Think of game theory as playing chess. You make your move based on your opponent’s strategy.
“Suppose” two companies, say Fido and Rogers, are competing to get the most users signed up to their network. And in doing so, they send out flyers to everybody’s mailbox in the GTA[1].
Let’s say that if only one of the companies advertise, that company will get 10 new users registered to their network. And if neither of them advertises, they both lose and end up with no new customers.
So when both companies advertise at the same time, many of their potential customers are annoyed with the influx of advertising and as a result each company only receives one user.
Which scenario is the best for both players? What decision would you take, and why?
What we’ll look at next is called the dominant strategy. Fido’s dominant strategy would be to advertise; since their payoff would be zero if they didn’t advertise. Similarly, Roger’s best move would be to advertise rather than not. Now, if they partnered up and one agreed to advertise in the summer and the other in the winter, they could theoretically reach a better payoff[2].
However, in reality, due to seasonal advantages, the breach of contract risk, and the fact that they compete for similar customers would make this hard to achieve.
It would make more sense for two recent startups, Coworkify and Zaask, to partner up since they each provide a variation on their positioning statements.
Coworkify is an online marketplace to buy and sell errands and tasks to those near you. The application is available on most mobile platforms and also offers the ability to share physical work spaces and offices. Zaask is very similar in proximity based searches with their website currently focused on the Portuguese-speaking community.
If Coworkify and Zaask shared conversion rates and coordinated on mailing campaigns, a friendly competition may bring out the best on both teams. This analogy would be similar to why ICT clusters (i.e. startup hubs) work. They bring out the best in you.

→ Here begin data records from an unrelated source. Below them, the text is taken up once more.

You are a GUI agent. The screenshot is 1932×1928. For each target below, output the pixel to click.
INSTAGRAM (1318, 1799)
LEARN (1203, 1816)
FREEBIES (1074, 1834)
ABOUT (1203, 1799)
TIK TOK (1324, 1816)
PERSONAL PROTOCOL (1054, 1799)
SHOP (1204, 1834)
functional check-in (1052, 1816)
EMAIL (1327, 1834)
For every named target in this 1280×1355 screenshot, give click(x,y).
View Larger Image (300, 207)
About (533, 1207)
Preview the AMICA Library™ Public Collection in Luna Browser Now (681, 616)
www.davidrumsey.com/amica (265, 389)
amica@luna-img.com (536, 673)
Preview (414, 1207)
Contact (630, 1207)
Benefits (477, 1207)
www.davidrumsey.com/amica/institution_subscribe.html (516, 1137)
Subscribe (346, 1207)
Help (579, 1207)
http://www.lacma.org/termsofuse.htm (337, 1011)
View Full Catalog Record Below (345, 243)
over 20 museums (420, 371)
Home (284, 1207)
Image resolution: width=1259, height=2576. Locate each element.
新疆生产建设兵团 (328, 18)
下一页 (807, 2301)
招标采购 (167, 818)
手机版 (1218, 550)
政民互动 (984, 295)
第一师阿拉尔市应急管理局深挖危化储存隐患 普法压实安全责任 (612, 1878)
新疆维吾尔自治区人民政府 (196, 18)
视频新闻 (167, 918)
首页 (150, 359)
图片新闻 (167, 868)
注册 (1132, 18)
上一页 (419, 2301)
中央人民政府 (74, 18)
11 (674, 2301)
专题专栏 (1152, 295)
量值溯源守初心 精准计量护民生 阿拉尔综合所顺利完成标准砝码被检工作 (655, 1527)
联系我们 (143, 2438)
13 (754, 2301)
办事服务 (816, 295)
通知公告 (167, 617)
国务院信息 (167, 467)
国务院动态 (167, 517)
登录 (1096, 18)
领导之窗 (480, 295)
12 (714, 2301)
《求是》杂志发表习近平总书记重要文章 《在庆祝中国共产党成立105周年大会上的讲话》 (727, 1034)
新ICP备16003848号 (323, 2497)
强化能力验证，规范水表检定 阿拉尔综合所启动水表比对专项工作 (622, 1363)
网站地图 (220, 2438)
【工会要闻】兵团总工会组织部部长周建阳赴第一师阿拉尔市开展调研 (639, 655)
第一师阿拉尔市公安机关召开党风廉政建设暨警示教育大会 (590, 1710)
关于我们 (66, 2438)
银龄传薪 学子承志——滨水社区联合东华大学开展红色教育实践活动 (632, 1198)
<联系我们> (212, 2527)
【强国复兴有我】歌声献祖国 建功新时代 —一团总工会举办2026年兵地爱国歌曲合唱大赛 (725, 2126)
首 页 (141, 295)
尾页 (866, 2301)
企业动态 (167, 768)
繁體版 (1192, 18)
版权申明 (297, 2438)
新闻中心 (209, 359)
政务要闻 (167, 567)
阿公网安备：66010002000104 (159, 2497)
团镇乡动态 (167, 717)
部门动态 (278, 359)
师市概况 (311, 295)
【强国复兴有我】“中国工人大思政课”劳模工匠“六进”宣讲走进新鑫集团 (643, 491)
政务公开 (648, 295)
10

If you liked this, you'll find this and more in my new book Ice Cream Startups: How to pick your best idea and run with it _____________________
[1]It’s easier to choose telecoms in this example due to their similar market reach, size and user base, but to try and apply this example to similar startups would often be comparing apples to oranges (given their frequent pivots, varying sizes and funding).
[2]Fido’s owned by Rogers, but is still operated as a separate entity. Another example would be Future Shop owned by Best Buy Inc., operated and managed separately but with the agreement of sharing benchmark scorecards and increased buying power among other things.